Directions :: The answer must consist of every line below that contains the word "label".

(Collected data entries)
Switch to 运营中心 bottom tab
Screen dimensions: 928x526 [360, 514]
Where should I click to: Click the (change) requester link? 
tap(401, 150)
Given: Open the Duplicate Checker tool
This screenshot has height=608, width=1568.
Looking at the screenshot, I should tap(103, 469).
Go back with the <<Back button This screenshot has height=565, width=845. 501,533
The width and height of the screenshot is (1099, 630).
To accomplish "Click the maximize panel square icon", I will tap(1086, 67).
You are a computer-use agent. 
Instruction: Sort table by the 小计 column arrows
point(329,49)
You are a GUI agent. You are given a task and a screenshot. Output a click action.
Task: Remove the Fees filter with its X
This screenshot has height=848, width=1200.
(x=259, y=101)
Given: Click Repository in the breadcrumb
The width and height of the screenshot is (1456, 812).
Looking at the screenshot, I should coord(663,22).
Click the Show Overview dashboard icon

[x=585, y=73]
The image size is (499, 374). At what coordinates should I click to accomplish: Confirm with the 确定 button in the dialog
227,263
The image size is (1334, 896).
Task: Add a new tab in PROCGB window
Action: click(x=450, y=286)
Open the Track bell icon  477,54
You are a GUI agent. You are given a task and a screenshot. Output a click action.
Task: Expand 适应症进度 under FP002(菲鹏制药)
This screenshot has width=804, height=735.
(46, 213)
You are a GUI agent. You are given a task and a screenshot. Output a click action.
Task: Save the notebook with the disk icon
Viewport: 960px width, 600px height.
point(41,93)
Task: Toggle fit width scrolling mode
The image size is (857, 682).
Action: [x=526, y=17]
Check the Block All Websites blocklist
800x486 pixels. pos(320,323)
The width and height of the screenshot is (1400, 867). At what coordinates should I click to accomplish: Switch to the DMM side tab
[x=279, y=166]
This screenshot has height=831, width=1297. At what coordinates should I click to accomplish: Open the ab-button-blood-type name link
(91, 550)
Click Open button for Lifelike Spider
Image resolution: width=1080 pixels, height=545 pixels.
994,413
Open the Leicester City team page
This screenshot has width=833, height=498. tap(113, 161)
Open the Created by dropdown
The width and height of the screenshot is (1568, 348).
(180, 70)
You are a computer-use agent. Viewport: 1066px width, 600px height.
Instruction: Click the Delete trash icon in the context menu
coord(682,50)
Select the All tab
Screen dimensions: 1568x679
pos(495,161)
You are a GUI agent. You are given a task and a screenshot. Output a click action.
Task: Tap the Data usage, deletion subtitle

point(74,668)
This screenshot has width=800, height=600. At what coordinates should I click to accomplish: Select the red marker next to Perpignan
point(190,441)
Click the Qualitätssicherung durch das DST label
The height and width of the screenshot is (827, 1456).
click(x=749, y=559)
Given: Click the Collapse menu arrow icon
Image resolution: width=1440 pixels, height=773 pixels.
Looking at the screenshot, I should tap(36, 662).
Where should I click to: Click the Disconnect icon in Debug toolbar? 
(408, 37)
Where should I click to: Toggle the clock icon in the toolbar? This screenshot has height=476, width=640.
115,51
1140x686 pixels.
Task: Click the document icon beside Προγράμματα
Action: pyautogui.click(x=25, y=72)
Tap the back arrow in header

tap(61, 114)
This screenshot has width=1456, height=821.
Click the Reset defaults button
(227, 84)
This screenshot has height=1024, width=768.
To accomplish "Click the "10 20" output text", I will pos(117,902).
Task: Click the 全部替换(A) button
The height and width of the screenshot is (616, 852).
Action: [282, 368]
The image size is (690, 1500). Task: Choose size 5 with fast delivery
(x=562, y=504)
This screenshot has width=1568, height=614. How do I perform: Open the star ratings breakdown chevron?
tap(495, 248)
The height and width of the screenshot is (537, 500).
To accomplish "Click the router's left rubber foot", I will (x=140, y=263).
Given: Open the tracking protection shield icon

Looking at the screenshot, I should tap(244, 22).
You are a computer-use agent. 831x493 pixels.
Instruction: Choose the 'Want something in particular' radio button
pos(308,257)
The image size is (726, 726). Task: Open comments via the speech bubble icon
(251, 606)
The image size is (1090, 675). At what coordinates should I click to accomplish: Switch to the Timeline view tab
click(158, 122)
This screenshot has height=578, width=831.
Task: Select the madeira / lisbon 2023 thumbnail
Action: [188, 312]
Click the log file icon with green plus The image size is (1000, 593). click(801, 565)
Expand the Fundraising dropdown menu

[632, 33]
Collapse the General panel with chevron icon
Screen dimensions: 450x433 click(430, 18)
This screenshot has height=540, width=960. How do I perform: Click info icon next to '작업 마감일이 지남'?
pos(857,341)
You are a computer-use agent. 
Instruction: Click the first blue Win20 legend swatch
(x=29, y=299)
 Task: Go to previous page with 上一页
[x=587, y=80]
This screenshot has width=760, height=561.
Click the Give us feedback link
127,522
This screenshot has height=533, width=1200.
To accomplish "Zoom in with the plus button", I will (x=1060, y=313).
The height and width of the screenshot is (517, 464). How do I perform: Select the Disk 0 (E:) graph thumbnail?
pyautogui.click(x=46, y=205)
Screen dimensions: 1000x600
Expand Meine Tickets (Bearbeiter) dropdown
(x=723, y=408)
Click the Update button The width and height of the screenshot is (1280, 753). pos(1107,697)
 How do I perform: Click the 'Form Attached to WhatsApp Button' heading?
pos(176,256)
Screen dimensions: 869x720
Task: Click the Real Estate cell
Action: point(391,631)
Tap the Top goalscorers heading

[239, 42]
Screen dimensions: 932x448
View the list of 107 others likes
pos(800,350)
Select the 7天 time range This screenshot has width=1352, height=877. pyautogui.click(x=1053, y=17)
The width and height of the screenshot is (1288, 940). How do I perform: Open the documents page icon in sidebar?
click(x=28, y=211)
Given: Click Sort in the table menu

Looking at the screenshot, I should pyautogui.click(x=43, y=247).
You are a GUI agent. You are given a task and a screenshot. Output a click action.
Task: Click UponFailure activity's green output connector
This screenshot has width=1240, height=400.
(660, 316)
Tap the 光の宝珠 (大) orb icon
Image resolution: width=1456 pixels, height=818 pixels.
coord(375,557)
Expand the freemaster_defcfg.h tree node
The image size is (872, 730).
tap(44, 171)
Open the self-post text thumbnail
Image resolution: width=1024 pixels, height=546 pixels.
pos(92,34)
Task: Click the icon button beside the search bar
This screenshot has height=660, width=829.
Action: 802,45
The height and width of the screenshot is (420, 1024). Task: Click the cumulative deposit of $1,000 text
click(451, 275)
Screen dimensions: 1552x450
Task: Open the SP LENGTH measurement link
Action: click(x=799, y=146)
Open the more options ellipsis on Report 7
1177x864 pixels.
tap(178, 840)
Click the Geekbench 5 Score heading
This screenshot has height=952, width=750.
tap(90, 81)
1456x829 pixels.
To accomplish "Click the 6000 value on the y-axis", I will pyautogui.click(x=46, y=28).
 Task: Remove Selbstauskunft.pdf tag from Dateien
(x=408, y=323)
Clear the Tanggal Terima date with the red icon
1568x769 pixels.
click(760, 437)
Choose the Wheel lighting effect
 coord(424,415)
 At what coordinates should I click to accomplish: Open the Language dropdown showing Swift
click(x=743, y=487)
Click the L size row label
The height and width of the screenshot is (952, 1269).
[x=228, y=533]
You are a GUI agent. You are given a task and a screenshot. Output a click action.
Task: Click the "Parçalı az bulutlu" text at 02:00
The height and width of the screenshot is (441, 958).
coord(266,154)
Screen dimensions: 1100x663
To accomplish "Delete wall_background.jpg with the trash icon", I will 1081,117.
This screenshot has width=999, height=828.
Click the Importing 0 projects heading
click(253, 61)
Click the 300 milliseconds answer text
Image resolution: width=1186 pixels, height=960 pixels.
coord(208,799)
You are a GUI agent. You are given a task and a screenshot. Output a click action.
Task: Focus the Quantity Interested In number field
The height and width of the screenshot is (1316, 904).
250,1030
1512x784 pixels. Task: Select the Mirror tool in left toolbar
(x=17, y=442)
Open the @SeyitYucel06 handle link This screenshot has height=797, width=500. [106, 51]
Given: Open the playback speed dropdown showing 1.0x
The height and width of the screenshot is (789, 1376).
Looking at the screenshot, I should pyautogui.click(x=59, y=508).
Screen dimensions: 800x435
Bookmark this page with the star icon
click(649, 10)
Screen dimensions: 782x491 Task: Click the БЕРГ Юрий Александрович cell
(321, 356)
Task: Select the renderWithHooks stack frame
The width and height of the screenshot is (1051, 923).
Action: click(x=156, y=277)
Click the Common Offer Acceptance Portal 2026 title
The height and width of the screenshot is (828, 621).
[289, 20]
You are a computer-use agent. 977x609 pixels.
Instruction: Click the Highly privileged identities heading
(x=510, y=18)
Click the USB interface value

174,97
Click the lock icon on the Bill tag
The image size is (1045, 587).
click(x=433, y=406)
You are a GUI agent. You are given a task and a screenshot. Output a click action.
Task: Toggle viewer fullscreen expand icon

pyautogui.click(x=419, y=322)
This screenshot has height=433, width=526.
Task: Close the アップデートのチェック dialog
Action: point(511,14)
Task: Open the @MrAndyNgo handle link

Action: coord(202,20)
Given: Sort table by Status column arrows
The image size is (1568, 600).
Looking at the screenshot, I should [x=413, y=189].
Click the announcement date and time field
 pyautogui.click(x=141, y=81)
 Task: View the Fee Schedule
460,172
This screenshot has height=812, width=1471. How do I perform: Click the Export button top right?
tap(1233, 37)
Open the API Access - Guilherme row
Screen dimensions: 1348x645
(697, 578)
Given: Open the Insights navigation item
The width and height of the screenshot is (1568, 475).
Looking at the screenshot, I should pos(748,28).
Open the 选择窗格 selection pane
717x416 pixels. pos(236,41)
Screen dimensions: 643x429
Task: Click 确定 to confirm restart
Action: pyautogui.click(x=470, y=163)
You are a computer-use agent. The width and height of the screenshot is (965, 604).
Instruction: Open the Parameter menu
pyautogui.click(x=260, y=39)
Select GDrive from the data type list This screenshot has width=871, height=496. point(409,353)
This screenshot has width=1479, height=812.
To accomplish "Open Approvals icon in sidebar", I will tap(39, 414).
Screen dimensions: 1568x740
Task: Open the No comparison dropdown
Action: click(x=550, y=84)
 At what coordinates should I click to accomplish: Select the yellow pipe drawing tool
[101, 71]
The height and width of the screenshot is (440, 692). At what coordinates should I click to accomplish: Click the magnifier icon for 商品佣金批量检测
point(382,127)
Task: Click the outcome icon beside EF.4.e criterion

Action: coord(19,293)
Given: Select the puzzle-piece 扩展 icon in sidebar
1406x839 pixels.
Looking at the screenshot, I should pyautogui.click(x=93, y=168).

Response ::
Click the Qualitätssicherung durch das DST label
Click the L size row label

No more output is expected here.